DATA SUPPLIED Block Start

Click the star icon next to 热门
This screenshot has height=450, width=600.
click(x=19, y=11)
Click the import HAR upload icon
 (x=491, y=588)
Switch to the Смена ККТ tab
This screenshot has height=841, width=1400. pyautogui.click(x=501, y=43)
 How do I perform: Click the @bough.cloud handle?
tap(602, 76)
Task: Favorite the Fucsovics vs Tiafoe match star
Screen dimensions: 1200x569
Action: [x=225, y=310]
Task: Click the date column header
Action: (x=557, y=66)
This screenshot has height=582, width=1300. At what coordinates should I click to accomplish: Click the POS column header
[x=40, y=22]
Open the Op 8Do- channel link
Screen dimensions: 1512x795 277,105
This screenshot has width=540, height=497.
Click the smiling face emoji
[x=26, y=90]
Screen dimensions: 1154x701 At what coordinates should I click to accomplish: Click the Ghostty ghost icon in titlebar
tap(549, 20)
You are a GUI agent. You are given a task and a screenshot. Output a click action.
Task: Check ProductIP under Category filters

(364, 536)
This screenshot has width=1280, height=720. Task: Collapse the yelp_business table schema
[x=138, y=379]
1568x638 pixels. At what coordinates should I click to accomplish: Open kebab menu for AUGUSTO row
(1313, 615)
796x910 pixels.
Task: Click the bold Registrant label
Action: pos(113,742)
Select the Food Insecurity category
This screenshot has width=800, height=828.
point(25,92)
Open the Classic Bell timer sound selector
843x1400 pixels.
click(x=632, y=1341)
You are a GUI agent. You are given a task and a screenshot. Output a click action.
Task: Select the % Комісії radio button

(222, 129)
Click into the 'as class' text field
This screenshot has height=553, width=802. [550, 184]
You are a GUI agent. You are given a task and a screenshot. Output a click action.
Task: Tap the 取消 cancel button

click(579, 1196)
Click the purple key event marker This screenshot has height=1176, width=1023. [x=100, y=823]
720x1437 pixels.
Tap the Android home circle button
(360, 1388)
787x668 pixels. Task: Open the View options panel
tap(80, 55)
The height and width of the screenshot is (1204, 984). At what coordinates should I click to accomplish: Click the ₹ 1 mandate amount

DATA SUPPLIED Block End

TASK DIRECTIONS:
Transcribe the records in full, word for word.

SOLUTION:
Click the star icon next to 热门
This screenshot has height=450, width=600.
click(x=19, y=11)
Click the import HAR upload icon
 (x=491, y=588)
Switch to the Смена ККТ tab
This screenshot has height=841, width=1400. pyautogui.click(x=501, y=43)
 How do I perform: Click the @bough.cloud handle?
tap(602, 76)
Task: Favorite the Fucsovics vs Tiafoe match star
Screen dimensions: 1200x569
Action: [x=225, y=310]
Task: Click the date column header
Action: (x=557, y=66)
This screenshot has height=582, width=1300. At what coordinates should I click to accomplish: Click the POS column header
[x=40, y=22]
Open the Op 8Do- channel link
Screen dimensions: 1512x795 277,105
This screenshot has width=540, height=497.
Click the smiling face emoji
[x=26, y=90]
Screen dimensions: 1154x701 At what coordinates should I click to accomplish: Click the Ghostty ghost icon in titlebar
tap(549, 20)
You are a GUI agent. You are given a task and a screenshot. Output a click action.
Task: Check ProductIP under Category filters

(364, 536)
This screenshot has width=1280, height=720. Task: Collapse the yelp_business table schema
[x=138, y=379]
1568x638 pixels. At what coordinates should I click to accomplish: Open kebab menu for AUGUSTO row
(1313, 615)
796x910 pixels.
Task: Click the bold Registrant label
Action: pos(113,742)
Select the Food Insecurity category
This screenshot has width=800, height=828.
point(25,92)
Open the Classic Bell timer sound selector
843x1400 pixels.
click(x=632, y=1341)
You are a GUI agent. You are given a task and a screenshot. Output a click action.
Task: Select the % Комісії radio button

(222, 129)
Click into the 'as class' text field
This screenshot has height=553, width=802. [550, 184]
You are a GUI agent. You are given a task and a screenshot. Output a click action.
Task: Tap the 取消 cancel button

click(579, 1196)
Click the purple key event marker This screenshot has height=1176, width=1023. [x=100, y=823]
720x1437 pixels.
Tap the Android home circle button
(360, 1388)
787x668 pixels. Task: Open the View options panel
tap(80, 55)
The height and width of the screenshot is (1204, 984). At what coordinates should I click to accomplish: Click the ₹ 1 mandate amount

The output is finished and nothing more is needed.